Abstract

The scaffold protein gephyrin plays a critical regulatory role in the transmission of nerve signals in inhibitory synapses.. Its interactions with receptors of inhibitory neurotransmitters, such as glycine or GABA, are postulated to be a key molecular mechanism of synaptic formation and plasticity. Previous studies have shown that glycine receptors transiently bind to gephyrin scaffolds inside the synapse, however there is limited knowledge of the strength of this interaction. This is due, in part, to the consensus view that the synapse is a complex and dynamic assembly that is sensitive to a host of stimuli including neuronal activity, hormones, and pathological states. Therefore, a beneficial approach to improve our understanding is to reconstitute gephyrin scaffolds and their interactions with receptors in non-neuronal cells. To this end, in a greatly simplified system we use a transmembrane construction that consists of the large intracellular s-Loop that directly interacts with the gephyrin scaffold, mimicking the actions of the endogenous glycine receptor.Based on high-density single-particle tracking, we use a robust Bayesian inference approach to spatially map the dynamics inside receptor-scaffold sites in non-neuronal cells.

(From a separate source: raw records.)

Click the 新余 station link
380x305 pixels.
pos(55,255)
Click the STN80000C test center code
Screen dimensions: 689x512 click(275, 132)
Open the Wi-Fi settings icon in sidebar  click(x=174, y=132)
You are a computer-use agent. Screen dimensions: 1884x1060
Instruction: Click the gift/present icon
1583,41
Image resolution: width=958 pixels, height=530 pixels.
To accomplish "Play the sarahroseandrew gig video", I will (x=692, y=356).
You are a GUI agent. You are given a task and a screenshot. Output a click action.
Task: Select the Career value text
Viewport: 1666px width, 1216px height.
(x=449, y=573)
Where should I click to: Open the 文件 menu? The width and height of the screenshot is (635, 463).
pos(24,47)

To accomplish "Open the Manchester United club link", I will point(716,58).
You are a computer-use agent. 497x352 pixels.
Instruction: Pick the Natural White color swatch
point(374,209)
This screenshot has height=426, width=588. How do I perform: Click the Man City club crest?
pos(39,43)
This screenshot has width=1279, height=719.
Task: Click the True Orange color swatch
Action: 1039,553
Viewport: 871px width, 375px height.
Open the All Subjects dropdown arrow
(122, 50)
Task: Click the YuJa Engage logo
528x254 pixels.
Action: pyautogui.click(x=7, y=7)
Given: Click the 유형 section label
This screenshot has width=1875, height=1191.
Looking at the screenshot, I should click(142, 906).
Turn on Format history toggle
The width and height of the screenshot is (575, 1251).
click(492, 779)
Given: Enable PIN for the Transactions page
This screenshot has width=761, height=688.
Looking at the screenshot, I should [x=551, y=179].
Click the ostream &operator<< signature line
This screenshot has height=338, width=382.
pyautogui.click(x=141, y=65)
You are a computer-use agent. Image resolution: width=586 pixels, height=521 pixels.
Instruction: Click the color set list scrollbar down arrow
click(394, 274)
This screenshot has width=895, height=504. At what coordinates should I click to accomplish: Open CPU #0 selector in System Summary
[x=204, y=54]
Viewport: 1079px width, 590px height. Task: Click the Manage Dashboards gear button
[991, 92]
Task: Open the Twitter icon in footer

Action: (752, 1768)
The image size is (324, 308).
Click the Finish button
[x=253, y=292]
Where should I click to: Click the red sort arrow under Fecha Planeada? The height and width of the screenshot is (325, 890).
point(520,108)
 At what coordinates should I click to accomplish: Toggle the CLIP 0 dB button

Through adaptive spatial meshing techniques, we are able to conform our maps to highly heterogeneous trajectory and diffusion distributions and, notably, generate whole-cell landscapes of interaction energies. Importantly, we treat the inherently multi-scale nature of receptor motion in a faithful and reproducible manner.We show that our method allows us to distinguish interactions between different s-Loop mutants, effectively correlating protein-level modifications to quantifiable metrics of receptor dynamics. This is an important advance that reinforces the treatment of complex biological systems with statistical methods.